Ser cristão

    Dizem que as sociedades ou grupos humanos criam tradições quando se sentem felizes. As tradições são precisamente uma forma de recordar e reviver esses momentos de felicidade, plenitude e comunhão. Um país celebra todos os anos o aniversário de sua independência. Trata-se de celebrar a libertação. A maioria das tradições do povo judaico foi construída a partir da memória feliz da libertação do Egito e da sua entrada na terra prometida. Essas são recordações e celebrações de um passado feliz que, graças às tradições, passam de uma geração a outra.
    O inconveniente é que, muitas vezes, as tradições deixam de ser a recordação de um passado feliz para converter-se em algo que se faz sem se dar conta do motivo. Isso significa que as tradições, nesse caso, perderam seu significado. Não são libertadoras. Não nos ligam mais a nossa história, apenas nos oprimem e obrigam a praticar gestos dos quais desconhecemos o sentido e a razão.
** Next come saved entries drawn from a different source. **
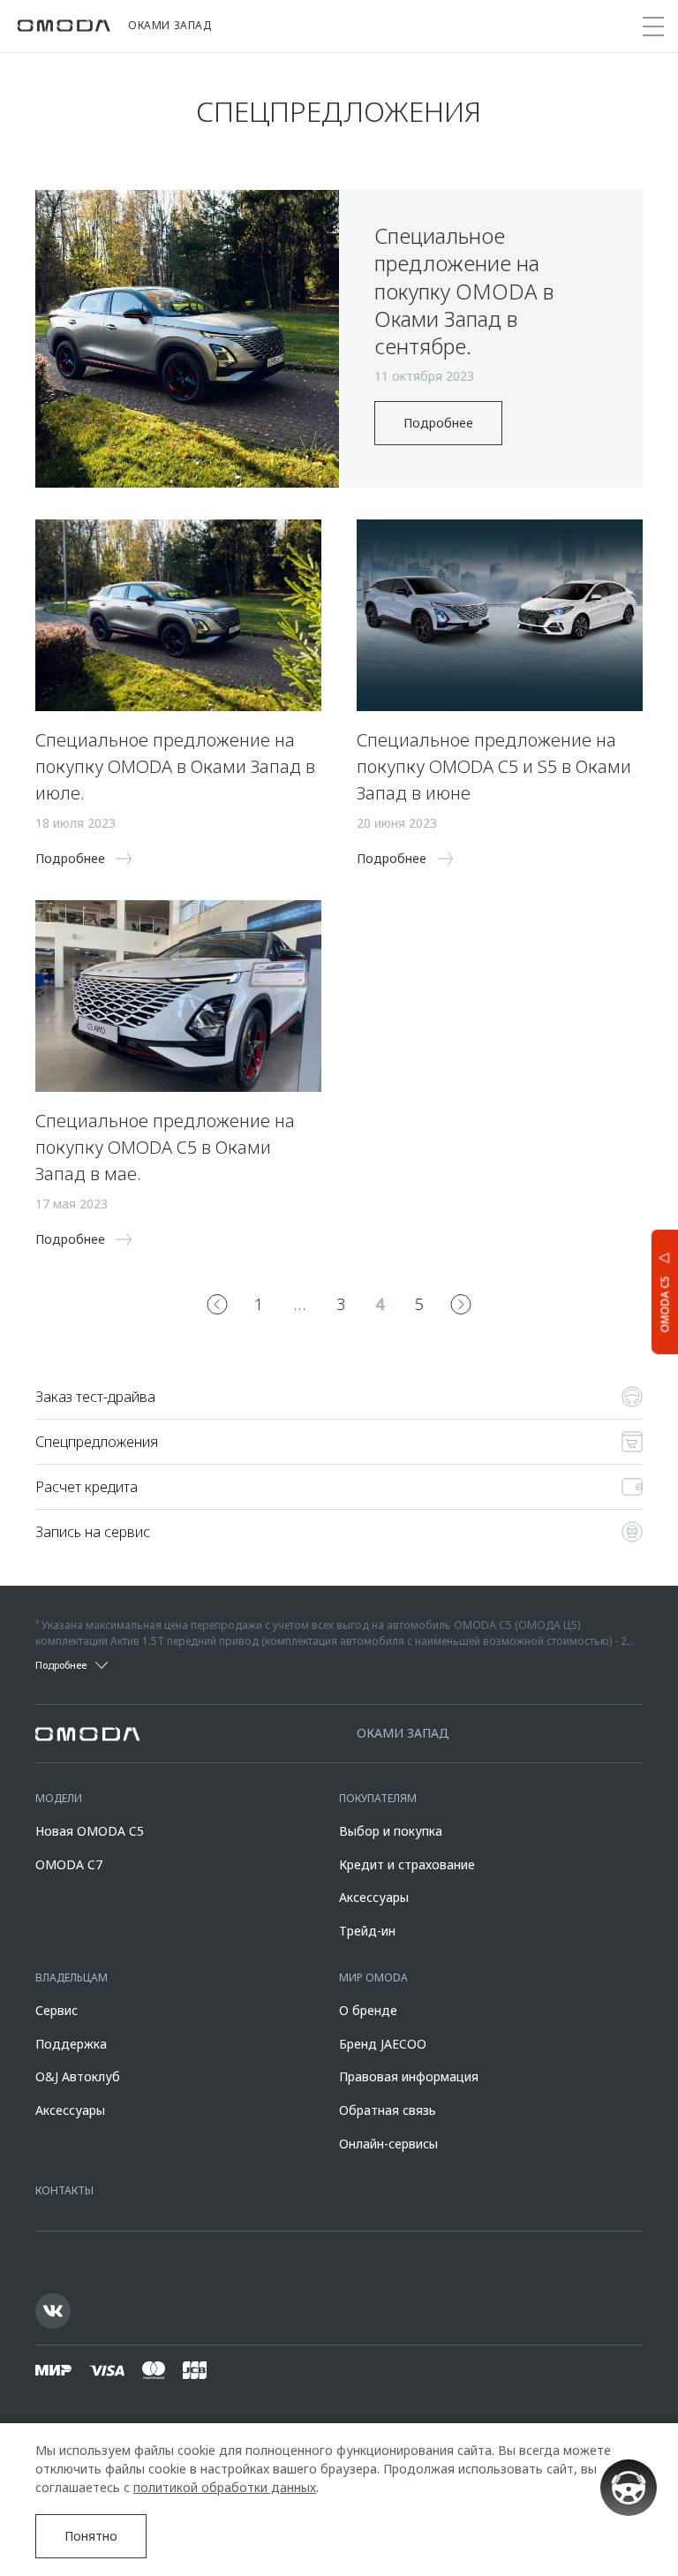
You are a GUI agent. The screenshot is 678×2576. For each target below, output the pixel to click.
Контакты (64, 2190)
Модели (58, 1798)
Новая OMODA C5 (89, 1830)
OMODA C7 (68, 1864)
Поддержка (71, 2043)
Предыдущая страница (217, 1304)
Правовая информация (408, 2076)
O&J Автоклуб (77, 2076)
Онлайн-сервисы (388, 2143)
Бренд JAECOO (382, 2043)
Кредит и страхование (407, 1864)
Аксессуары (374, 1897)
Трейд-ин (367, 1930)
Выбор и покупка (390, 1830)
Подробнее (438, 422)
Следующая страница (460, 1304)
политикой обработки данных (224, 2487)
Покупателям (378, 1798)
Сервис (56, 2010)
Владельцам (71, 1977)
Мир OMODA (373, 1977)
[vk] (53, 2311)
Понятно (90, 2535)
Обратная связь (387, 2110)
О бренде (368, 2010)
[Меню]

    No Evangelho do vigésimo segundo domingo do Tempo Comum, Jesus censura os judeus exatamente por terem convertido as suas belas tradições em uma lei que todos, sem exceção, eram obrigados a cumprir. É quase certo que o lavar as mãos antes da refeição era uma forma do judeu expressar que a comida era, em certo sentido, um momento de comunhão com o Deus que lhes havia dado de presente a terra que habitavam e os seus frutos. Mas, com o tempo, foi esquecido o significado e ficou apenas a regra, ou seja, a tradição destituída de sentido. Jesus recorda aos judeus que o ato de lavar as mãos não pode ser mais do que um sinal de uma pureza mais profunda: a pureza do coração. Para entrar em comunhão com Deus, precisamos purificar o coração. As mãos são apenas um signo dessa outra pureza necessária.
    Celebramos neste final de semana a vocação de todos os fiéis leigos batizados. Eles são fundamentais na vida da Igreja. Numa visão clericalizada, verticalizada e dominadora que muitas vezes assistimos perto de nós os leigos não tem vez e nem voz. Mais não há bispo sem presbitério e sem povo santo de Deus. O Bispo não pode ser um “patrão monárquico” que só manda, que só determina e que os leigos “engolem” tudo como se fosse pronto e acabado. Os leigos devem lutar pelo seu lugar na Igreja. Não um lugar acessório, mais de protagonistas da nova evangelização. Cumprimento todos os irmãos e irmãs batizadas, que fazem o rosto bonito e libertador da nossa Igreja. Quero saudar, de maneira particular, todos os catequistas que fazem um trabalho de formação e transmissão da fé muito bonito e generoso. Não desanimem diante das dificuldades ou do indiferentismo. Nós anunciamos e pregamos é Jesus Cristo a todos. Não um Jesus de leis, perseguições e silêncios. Mais um Jesus que ensinou que a lei maior é o amor, a compaixão, a caridade, a alegria de servir generosamente, o diálogo, a aceitação do diferente e a acolhida.
    Nós, cristãos, podemos pensar que estamos livres dessas tentações que teve o mundo hebraico. Não é verdade. Para quantos de nós a Missa dominical é apenas uma obrigação que devemos cumprir? No entanto, em sua origem, a Missa foi a expressão da alegria vivida e sentida pela comunidade ao redor de Jesus ressuscitado. Como não expressar essa alegria na participação comunitária da Eucaristia? Mas transformamos em obrigação aquilo que era uma alegre ação de graças em comunhão com irmãos e irmãs. A Missa não é mais do que um exemplo. Poderíamos acrescentar muitos outros. Ser cristão não significa cumprir uma série de normas. Significa viver com satisfação o amor que Deus colocou em nossos corações.